Além de pioneira do trabalho feminino formal, profissionalizado e institucionalizado na Saúde, a enfermagem detém número significativo de pessoas negras e pardas, assim como concentra o maior contingente de profissionais indígenas na Saúde, sendo mais de 10 mil em todo o território nacional. Segundo Maria Helena, em uma sociedade elitista e preconceituosa, que nega o racismo estrutural e desrespeita povos originários, a enfermagem se mostra acolhedora, diversa, generosa e inclusiva. “A maior parte dos problemas no mercado de trabalho da enfermagem, inclusive a demora de três décadas para a aprovação do piso salarial, passam por essa questão racial”, alertou. No entanto, para Maria Helena, essas três fortalezas da categoria profissional são também desafios estruturais que precisam ser trabalhados e discutidos; e que implicam a busca por políticas públicas específicas para mulheres, negros e povos indígenas.


Outro desafio imposto à categoria profissional apontado pela pesquisadora diz respeito ao boom de escolas de enfermagem na modalidade presencial que não possuem o rigor da qualidade da formação profissional, assim como o crescimento de escolas on-line, que têm formado profissionais em grande escala. “O mundo do trabalho da enfermagem avança para um perigoso descompasso entre oferta x demanda de mão-de-obra, gerando desemprego aberto e estrutural, além de formatos e modalidades de empregabilidade inadequadas e impróprias, como ‘pejotização’ do atendimento de enfermagem, ‘uberização’ da força de trabalho, ‘cooperativização’ da assistência, subempregos, subjornadas e subsalários”, observou.
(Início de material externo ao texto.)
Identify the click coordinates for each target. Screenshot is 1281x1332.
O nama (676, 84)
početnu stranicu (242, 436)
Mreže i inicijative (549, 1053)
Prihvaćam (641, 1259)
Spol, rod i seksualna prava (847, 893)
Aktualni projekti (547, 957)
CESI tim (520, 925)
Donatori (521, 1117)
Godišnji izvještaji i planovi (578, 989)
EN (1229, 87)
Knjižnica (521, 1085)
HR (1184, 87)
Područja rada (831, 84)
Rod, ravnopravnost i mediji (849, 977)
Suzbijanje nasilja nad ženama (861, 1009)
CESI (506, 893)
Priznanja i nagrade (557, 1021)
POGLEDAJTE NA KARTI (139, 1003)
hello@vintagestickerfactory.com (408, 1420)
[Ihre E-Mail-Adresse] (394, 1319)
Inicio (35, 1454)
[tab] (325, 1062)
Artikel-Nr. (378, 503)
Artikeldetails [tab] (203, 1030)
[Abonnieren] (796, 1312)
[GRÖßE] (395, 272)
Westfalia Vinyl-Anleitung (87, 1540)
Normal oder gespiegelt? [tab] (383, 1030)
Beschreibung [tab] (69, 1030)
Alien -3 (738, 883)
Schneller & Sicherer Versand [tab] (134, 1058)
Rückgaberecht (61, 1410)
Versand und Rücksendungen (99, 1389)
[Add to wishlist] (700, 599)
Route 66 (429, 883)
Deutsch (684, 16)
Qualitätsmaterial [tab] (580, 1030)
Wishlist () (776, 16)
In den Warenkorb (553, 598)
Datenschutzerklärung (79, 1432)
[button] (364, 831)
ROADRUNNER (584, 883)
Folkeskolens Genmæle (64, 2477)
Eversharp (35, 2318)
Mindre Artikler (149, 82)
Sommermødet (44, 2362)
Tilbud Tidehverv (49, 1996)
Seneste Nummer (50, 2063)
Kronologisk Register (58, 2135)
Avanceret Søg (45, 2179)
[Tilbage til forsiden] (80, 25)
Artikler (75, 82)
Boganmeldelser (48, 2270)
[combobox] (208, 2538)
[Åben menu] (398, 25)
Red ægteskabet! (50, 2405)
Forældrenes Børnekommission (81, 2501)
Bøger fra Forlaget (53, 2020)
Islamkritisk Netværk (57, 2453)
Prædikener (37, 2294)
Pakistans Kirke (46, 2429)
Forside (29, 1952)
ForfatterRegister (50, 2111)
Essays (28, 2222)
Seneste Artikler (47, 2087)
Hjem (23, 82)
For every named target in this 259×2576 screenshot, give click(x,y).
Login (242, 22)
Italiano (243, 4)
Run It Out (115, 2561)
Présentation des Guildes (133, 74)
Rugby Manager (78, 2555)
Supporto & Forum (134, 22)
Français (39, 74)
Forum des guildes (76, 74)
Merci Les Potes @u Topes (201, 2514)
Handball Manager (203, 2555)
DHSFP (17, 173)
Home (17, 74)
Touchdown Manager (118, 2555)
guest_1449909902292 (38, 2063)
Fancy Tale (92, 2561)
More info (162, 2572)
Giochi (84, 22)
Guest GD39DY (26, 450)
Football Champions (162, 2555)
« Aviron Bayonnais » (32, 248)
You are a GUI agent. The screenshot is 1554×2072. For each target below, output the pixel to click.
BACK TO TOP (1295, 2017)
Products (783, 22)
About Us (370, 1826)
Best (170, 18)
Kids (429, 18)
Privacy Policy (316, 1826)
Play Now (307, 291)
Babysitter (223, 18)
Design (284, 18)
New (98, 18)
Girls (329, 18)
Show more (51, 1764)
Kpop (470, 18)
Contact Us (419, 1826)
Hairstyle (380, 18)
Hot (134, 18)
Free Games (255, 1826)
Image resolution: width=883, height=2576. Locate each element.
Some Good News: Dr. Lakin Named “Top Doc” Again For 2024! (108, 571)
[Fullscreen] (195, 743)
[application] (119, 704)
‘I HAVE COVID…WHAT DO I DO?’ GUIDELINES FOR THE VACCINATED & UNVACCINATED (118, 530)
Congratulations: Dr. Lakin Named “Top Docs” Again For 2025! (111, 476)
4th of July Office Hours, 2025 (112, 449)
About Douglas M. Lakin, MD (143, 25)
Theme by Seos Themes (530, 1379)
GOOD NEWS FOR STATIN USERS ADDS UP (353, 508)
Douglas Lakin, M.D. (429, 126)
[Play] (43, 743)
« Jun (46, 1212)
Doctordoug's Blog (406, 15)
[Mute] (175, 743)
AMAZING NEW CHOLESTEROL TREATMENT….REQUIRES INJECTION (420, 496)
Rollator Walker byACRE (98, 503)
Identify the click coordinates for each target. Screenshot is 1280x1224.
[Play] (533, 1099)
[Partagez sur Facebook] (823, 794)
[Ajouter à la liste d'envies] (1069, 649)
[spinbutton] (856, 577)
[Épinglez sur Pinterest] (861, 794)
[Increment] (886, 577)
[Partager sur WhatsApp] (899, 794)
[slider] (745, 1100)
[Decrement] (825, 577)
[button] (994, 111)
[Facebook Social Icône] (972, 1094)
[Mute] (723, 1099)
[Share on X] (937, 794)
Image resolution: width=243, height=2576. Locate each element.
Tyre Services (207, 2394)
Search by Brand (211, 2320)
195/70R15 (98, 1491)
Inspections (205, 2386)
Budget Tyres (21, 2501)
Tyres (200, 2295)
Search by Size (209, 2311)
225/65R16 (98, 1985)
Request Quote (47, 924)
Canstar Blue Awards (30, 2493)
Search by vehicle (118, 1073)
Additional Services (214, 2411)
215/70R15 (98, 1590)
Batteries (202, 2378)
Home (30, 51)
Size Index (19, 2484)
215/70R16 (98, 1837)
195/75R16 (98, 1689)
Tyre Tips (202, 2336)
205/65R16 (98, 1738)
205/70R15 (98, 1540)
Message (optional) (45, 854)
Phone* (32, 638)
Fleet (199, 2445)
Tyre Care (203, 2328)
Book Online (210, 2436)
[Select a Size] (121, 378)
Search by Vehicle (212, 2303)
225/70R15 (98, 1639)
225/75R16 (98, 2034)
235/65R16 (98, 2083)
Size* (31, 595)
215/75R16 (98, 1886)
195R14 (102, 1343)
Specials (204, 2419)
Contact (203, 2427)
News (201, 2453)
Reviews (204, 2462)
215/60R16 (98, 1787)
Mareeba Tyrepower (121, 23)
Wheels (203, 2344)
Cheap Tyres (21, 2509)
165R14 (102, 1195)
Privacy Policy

Outro fator que merece a atenção dos profissionais de enfermagem, apontado pela pesquisadora, diz respeito ao piso salarial da categoria, finalmente aprovado pelo Congresso Nacional após anos de luta: “É muito importante enfermeiras e enfermeiros fazerem uma conta. Afinal, são três décadas sem piso salarial. Quanto o Estado brasileiro deve a cada um de vocês? É uma dívida”, alertou. Segundo a pesquisadora, soma-se a esse cenário de desafios, a devastação de direitos sociais e trabalhistas, confiscados em anos recentes. Ela lembrou também que a situação de trabalho da categoria foi agravada pela pandemia, conforme revelaram pesquisas recentes sobre as condições de trabalho e saúde mental de trabalhadores (as) da Saúde, conduzidas pela Fiocruz. 

“A equipe de enfermagem foi o contingente de profissionais de saúde que mais foi a óbito por Covid-19, conforme revelado pelo recente estudo Inventário dos óbitos dos profissionais de saúde no contexto da Covid-19 no Brasil, realizado também pela Fundação”, lembrou Maria Helena. 

Por fim, a pesquisadora salientou que a pandemia deixou uma herança de problemas a serem enfrentados por profissionais de enfermagem, como sequelas físicas e psíquicas; esgotamento e cansaço por excesso de trabalho; más condições de trabalho; biossegurança insuficiente e inadequada, multiplicidade de vínculos precários e temporários; entre outros.